Der serbische Ultranationalist und verurteilte Kriegsverbrecher Vojislav Šešelj im August 2016Bild: Getty Images/AFP/A. Stankovic

Pappas Flucht ist für die griechische Regierung besonders peinlich. Sie hatte vor Ende der Gerichtsverhandlung gegen die Goldene Morgenröte im Herbst 2020 beteuert, dass die Angeklagten im Falle einer Verurteilung keine Chance zur Flucht hätten. Auf Schritt und Tritt würden sie überwacht, hieß es. Pappas anscheinend nicht, was schlimm genug ist. Noch schlimmer jedoch wiegt der Verdacht, dass der Neonazi Mithelfer im Sicherheitsapparat hatte.

Kommunikationskanäle zur Polizei?

Die Polizei in Griechenland ist nicht nur auf dem rechten Auge blind, sondern überproportional viele ihrer Mitarbeitenden haben 2012 und 2015 die Goldene Morgenröte gewählt. Vor kurzem deutete Pappas' Rechtsanwalt gegenüber der Zeitung "Ta Nea" an, dass Kommunikationskanäle zwischen seinem Mandanten und den Sicherheitsbehörden existierten - und, dass es eine Art Verhandlung gäbe. Prompt dementierte die Regierungssprecherin: "Es gibt keine Verhandlungen mit dem Flüchtling Christos Pappas. Er wird gesucht und verhaftet."

Seitdem sind erneut zehn Tage vergangen - und Pappas ist immer noch frei. Lagos dagegen sitzt seit Samstag im Gefängnis. Sein Abgeordnetenmandat behält der Neonazi, zudem lässt er sich weiter von der EU entlohnen. Er hat das Recht, aus dem Gefängnis heraus an den Sitzungen des Europaparlaments teilzunehmen.
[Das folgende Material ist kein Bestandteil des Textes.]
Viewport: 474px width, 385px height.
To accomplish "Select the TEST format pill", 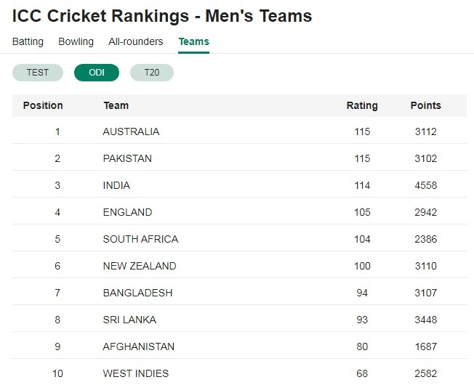I will tap(38, 73).
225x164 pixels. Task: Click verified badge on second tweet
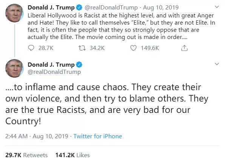pos(79,65)
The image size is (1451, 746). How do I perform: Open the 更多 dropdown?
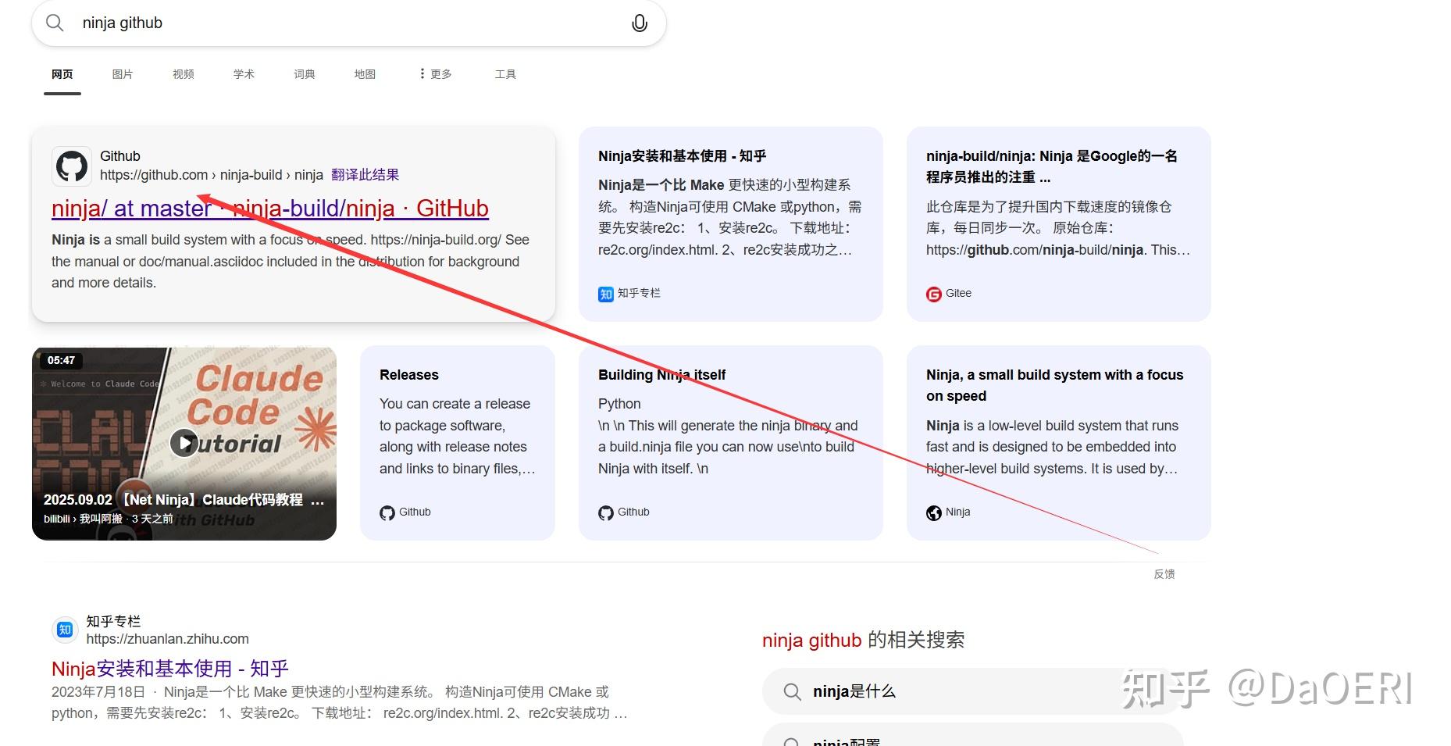click(x=434, y=73)
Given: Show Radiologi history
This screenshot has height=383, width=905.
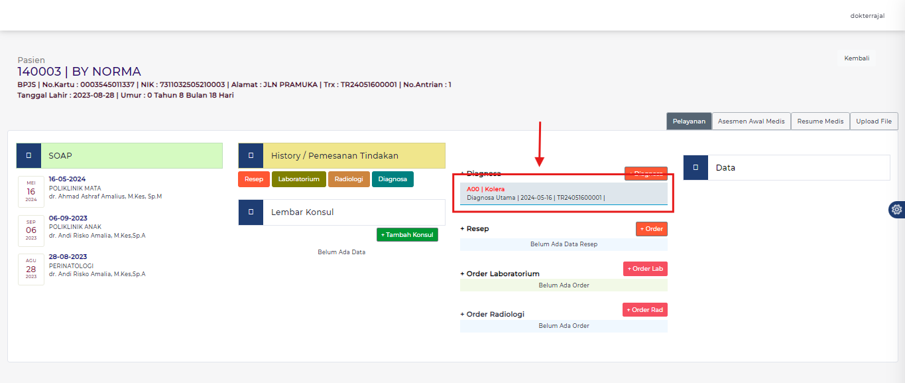Looking at the screenshot, I should (x=349, y=179).
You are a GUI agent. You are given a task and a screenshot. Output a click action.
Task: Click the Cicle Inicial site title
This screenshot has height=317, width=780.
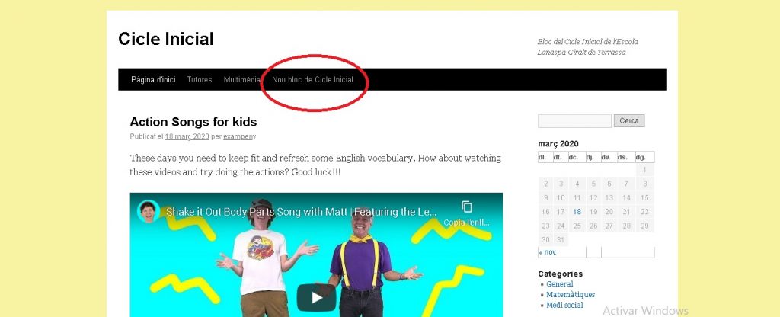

Lagos ist weiter bereit, "jedes Opfer für die Orthodoxie und Griechenland zu bringen", wie er bei seiner Ankunft in Athen angekündigt hatte. Der Mann, wegen Führung einer kriminellen Vereinigung und anderer Delikte zu 13 Jahren und acht Monaten Haft verurteilt, wurde im Europaparlament berühmt, als er im Januar 2020 während einer Rede die Flagge der Türkei zerriss.